In an ASP.NET application, a lot of ASP.NET Pages come back with values of 2 for this and can be safely ignored. A quick and dirty way to do this in my project, since the web project is called “Foo.Web” is to add this to my where clause:

&& !type.FullName.Contains("Web")

That drops the number of results from 343 down to 119 – about 2/3 of the problems (and all of the ones with an lcomHS score of 2). What remain are classes that, again, are generally worth looking at to see if they have design issues that should be addressed at some point.

Code Audits

Depending on your vertical industry, it may be worthwhile to have your code and/or architecture audited by a third party. NimblePros, the company responsible for Nitriq, also offers such audits, as do a number of other reputable companies with which I’m familiar (and happy to recommend if contacted privately). Code audits can provide a relatively inexpensive way to insure for non-technical or management stakeholders that the code being produced by contractors meets a certain quality bar. Especially in the situation of government contracts, which are typically awarded to low bidders, some kind of independent check on quality should be a no-brainer to prevent waste (assuming of course the project wasn’t awarded to the governor’s teenage kid or something similar to begin with).

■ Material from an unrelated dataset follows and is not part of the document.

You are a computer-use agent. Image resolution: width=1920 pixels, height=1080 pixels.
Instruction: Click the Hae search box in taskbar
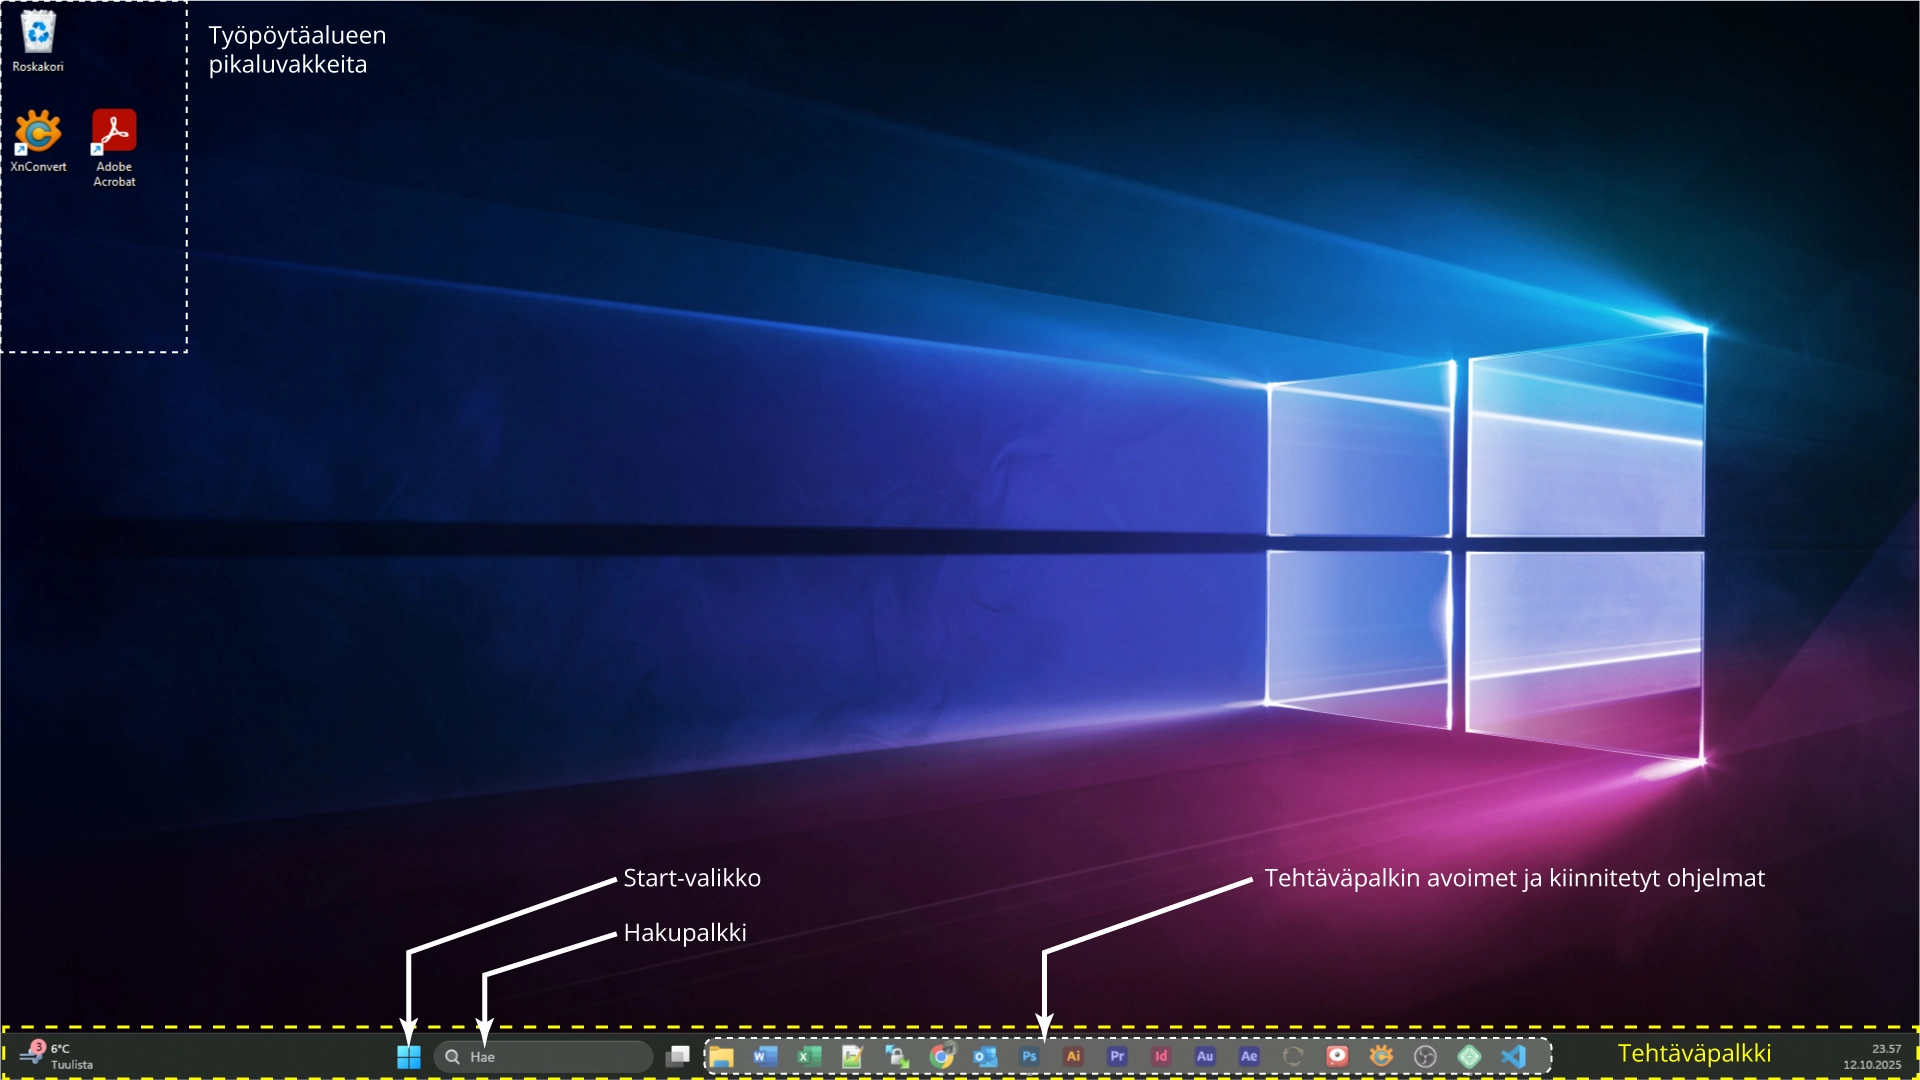pyautogui.click(x=545, y=1057)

Leaving aside contractors, in-house development projects can often benefit from code audits as well, which typically include architecture, performance, security, and more. The perspective of an outside authority can often uncover design decisions that represent “low hanging fruit” and can quickly and easily be adjusted to produce a much better solution. Sometimes the hard part really is just knowing where the problem is – after that fixing it is easy. That reminds me of a story I heard somewhere a long time ago, that I’ll wrap up with:

The Engineer Turned Consultant

Once upon a time there was an engineer who worked his entire career at a manufacturing plant, and then ultimately retired. One day, the huge and expensive machinery responsible for the plant’s ongoing production broke down. The staff tried to fix the problem, but hours turned into days without success, and the continued downtime would cost the company millions if not rectified swiftly. The company called in the old engineer, who inspected the machine carefully for some time, then marked a particular part with a piece of chalk and said “Replace this part.” The factory staff did as he recommended, and in no time the plant was back up and running.

Not long after, the company received a bill from the consultant-nee-engineer for $50,000. Shocked, they demanded an explanation and breakdown of this expense. The engineer responded:

Piece of Chalk $1.00
Knowing What To Mark With It $49,999.00

I’ve always liked that story. The chalk wasn’t the real value the engineer was brought in to provide, after all.

References

[1] On the Impact of Design Flaws on Software Defects, D’Ambros, Bacchelli, Lanza

[2] A Critique of Software Defect Prediction Modules, Fenton